A business plan should include an assessment of your product and operations strategy. Operations have a steep learning curve, but many successful companies, such as Wal-Mart, have grown by leveraging their operational infrastructure.
What Role Will Operations Play in Your Company?
This will depend on the nature of your business. If you’re selling a consumer good, it will be important to make sure you can get your products to your clients at the time you promise. A service company relies on an operational plan to make sure customers are seen in an efficient manner. When writing your business plan, focus on where production and operational efficiencies are needed to help the company succeed, including buying power and economies of scale.
Where Will You Get Your Sourcing Materials?
This mostly applies to startups selling goods, rather than services. In this section of the business plan, spell out what raw materials are needed to make your product and from where you plan to get them. Sourcing can offer a huge cost advantage (or disadvantage) in the production stage, so it is important to do research on this. The price of commoditized products such as wood and plastic will likely be similar regardless of where you get them, but there could be a lot of variabilities if you require specialized materials.
Can You Outsource Any of This?
Sometimes the best production strategy is to let someone else handle it. As a startup, you’re unlikely to have the capital to build your own factory to produce your product, so outsourcing to a manufacturing company is probably already in your plans. Look for a manufacturer, either domestic or foreign, who has experience producing goods similar to yours. Companies such as UPS, FedEx and DHL are no longer just package-shipping companies: They all offer supply-chain management services to help firms who want to offload that responsibility, and whose scale makes them more efficient.

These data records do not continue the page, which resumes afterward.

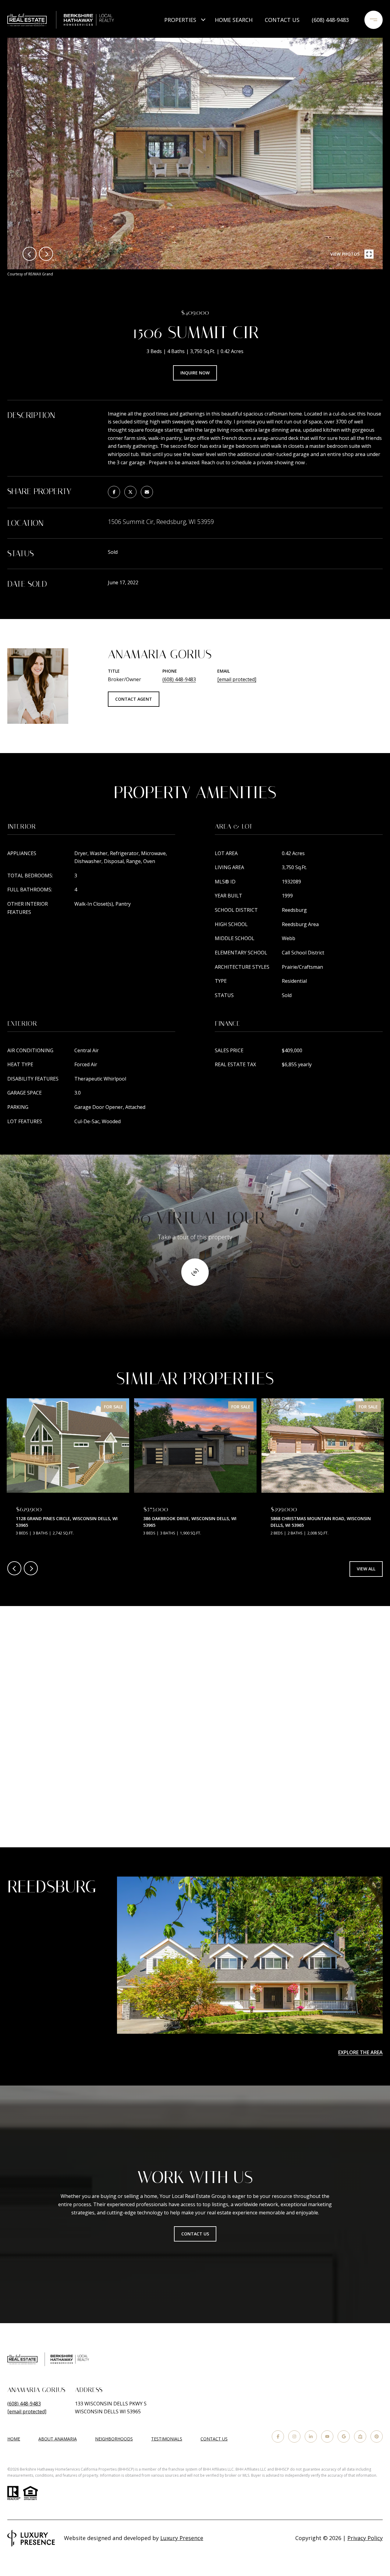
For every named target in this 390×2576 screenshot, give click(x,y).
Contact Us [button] (195, 2234)
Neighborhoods (114, 2439)
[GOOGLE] (344, 2436)
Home (13, 2439)
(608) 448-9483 (330, 19)
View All (366, 1569)
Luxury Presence (181, 2538)
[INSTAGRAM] (294, 2436)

Balance Opportunity Cost with Surplus Charges
An accurate projection of the demand for your product is key to a successful operational strategy. Remember to consider opportunity costs when placing an order. If you’re selling sweaters for $50, and you run out, every person who wanted a sweater and couldn’t get one represents a missed opportunity of $50 in revenue. Of course, if you order too many sweaters, you’ll be left with surplus inventory.
In your business plans, offer ideas of how you will unload any surplus. For example, selling slow-moving items to a liquidator can bring in some additional revenue, while donating surplus goods to a nonprofit can yield a nice tax deduction. Both methods reduce the cost associated with maintaining the inventory, such as warehousing and handling or disposing of the items yourself.
It’s not uncommon for entrepreneurs to get tripped up at this stage of planning. Many new business owners have minimal experience in operations and production. Whether you develop this strategy yourself or bring in a consultant to help, be sure your business plan clearly states the role operations will play in your company, who will be involved in establishing this infrastructure and what the potential costs are.